Data extracted from a collection:
#####
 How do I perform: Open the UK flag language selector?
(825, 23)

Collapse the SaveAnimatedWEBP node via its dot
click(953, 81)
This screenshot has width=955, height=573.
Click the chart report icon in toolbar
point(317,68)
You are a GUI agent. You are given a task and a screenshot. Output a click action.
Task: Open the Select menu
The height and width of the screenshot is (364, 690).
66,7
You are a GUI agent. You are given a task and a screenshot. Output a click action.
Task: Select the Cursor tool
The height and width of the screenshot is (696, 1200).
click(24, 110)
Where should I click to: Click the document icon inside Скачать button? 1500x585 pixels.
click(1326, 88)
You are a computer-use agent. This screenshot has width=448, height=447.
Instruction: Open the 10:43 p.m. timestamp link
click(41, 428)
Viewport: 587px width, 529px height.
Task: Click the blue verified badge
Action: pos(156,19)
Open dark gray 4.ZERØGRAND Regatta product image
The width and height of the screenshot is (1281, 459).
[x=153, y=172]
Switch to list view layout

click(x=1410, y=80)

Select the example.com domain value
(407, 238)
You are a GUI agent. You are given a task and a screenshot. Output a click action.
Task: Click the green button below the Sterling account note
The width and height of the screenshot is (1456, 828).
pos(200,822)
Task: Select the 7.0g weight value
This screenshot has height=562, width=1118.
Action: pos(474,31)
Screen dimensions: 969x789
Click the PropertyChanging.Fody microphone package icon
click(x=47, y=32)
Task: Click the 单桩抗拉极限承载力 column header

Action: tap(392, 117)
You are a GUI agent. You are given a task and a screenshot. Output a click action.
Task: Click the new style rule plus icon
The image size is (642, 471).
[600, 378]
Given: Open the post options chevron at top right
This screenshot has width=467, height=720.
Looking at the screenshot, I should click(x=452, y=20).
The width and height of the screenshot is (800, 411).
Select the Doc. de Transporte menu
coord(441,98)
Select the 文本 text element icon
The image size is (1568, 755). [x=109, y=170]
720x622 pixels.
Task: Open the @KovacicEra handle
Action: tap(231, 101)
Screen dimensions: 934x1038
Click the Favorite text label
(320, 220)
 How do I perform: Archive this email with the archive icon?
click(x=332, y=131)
#####
__REQUIREMENT__: Identify the lines of the entries containing the string "dimensions". Copy each such line.

__SOLUTION FOR THIS EXERCISE__:
Screen dimensions: 969x789
Screen dimensions: 934x1038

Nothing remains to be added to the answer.